Material provided below:
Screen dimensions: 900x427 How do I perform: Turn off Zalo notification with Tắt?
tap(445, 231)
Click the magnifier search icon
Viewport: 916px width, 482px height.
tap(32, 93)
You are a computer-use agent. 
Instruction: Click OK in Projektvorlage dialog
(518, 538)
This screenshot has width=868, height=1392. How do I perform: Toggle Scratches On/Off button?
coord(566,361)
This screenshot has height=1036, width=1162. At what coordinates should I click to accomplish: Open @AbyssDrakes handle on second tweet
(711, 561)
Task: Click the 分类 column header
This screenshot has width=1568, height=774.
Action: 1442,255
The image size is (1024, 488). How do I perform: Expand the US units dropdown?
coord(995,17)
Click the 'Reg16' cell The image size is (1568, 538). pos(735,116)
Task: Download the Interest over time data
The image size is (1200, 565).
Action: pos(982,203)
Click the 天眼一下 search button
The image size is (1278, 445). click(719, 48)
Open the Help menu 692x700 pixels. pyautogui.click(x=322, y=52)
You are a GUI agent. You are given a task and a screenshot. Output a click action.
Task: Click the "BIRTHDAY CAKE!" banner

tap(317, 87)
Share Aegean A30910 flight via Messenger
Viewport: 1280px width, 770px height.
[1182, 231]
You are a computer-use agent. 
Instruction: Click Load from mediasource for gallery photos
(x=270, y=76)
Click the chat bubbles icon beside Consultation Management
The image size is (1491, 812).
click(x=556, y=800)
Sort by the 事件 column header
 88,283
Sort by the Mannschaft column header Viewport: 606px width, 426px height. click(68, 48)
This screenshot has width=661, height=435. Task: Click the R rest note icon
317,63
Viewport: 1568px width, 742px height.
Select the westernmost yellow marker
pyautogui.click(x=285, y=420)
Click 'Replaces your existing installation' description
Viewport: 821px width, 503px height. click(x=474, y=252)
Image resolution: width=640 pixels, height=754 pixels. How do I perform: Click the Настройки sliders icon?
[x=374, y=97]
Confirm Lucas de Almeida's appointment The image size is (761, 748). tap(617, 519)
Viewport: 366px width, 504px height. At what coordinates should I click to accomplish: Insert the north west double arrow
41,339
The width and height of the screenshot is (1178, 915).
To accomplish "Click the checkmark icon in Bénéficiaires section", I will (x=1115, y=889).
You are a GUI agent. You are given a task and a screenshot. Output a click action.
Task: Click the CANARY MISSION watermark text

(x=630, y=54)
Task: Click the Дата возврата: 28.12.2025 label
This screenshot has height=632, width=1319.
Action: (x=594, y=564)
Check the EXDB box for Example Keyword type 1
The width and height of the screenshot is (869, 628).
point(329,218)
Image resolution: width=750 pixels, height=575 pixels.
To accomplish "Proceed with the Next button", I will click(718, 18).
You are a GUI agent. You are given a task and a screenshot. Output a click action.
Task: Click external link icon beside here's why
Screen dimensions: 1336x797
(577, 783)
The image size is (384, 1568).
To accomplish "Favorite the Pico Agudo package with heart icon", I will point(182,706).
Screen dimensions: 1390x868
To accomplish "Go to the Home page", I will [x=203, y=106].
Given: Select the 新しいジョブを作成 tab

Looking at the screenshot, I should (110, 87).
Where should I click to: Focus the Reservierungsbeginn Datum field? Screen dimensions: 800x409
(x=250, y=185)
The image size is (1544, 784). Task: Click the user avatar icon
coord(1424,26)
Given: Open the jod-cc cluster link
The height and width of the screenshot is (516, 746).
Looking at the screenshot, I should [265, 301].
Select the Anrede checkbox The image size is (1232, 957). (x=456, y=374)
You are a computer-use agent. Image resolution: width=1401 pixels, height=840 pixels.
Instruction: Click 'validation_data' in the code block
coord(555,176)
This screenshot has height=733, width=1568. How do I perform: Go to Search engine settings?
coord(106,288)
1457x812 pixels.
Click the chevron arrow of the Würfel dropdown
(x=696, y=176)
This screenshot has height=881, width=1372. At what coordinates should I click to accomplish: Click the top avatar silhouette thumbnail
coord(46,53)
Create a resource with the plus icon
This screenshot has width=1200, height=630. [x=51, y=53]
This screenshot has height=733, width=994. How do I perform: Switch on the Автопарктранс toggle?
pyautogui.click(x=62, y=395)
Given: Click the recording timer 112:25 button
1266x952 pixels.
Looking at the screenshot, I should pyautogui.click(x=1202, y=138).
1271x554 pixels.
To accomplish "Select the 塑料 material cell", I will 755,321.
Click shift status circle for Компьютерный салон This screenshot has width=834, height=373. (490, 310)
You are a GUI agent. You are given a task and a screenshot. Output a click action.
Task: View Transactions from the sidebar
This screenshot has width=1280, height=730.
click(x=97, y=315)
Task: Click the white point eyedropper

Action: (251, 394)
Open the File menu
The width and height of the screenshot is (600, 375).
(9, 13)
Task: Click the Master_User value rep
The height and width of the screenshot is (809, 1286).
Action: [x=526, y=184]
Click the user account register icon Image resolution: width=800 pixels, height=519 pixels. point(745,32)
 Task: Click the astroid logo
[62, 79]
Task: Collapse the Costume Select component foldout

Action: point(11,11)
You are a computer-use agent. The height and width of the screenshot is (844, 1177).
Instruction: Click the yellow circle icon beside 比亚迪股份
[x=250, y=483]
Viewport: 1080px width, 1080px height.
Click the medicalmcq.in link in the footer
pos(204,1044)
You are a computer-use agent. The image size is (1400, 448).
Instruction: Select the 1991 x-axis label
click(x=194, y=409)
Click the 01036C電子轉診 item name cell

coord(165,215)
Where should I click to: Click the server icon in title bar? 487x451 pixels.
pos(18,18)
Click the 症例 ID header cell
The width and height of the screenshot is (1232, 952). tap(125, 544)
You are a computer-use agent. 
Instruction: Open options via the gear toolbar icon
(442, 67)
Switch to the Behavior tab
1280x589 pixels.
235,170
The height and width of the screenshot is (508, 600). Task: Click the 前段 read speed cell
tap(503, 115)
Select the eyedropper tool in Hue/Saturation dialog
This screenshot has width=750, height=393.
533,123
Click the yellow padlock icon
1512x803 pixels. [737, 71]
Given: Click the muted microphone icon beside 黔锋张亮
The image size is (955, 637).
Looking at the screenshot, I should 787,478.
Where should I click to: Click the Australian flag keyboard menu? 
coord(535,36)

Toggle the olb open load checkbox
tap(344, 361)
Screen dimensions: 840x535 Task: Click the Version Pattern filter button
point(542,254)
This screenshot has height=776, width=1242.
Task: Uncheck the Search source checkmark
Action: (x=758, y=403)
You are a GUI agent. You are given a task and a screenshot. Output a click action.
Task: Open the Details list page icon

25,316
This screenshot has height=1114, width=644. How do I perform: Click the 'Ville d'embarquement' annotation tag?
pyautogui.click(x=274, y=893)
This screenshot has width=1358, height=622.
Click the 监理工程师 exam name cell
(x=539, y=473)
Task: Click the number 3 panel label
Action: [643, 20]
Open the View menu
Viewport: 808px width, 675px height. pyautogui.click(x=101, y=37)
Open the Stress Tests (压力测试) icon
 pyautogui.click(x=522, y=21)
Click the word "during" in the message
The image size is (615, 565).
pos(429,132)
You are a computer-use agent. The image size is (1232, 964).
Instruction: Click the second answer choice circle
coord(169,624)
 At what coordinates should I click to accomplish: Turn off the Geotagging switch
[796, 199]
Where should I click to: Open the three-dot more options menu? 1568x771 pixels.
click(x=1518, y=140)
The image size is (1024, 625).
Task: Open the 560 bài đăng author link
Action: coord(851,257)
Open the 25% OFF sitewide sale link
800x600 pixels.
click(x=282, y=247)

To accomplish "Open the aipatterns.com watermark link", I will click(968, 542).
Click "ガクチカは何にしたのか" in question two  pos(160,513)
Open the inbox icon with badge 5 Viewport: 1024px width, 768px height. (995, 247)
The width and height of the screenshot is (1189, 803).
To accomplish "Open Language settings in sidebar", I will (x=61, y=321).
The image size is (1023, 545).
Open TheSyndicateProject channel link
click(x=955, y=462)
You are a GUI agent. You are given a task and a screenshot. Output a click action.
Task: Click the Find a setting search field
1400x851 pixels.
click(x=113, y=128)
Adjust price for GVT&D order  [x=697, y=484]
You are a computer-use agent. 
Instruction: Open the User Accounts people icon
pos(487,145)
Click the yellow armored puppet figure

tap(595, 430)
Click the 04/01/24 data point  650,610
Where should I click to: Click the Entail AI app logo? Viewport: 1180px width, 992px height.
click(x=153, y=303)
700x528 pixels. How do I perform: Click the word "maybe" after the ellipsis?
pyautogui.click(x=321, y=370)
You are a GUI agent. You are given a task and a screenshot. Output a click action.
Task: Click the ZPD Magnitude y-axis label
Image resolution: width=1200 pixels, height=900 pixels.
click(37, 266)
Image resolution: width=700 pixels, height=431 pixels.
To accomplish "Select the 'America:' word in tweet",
End of Material provided.
§ **About this exercise**:
Find the word "sidebar" in the entries, and copy every line it shows up in.

§ **Task solution**:
Task: View Transactions from the sidebar
To accomplish "Open Language settings in sidebar", I will (x=61, y=321).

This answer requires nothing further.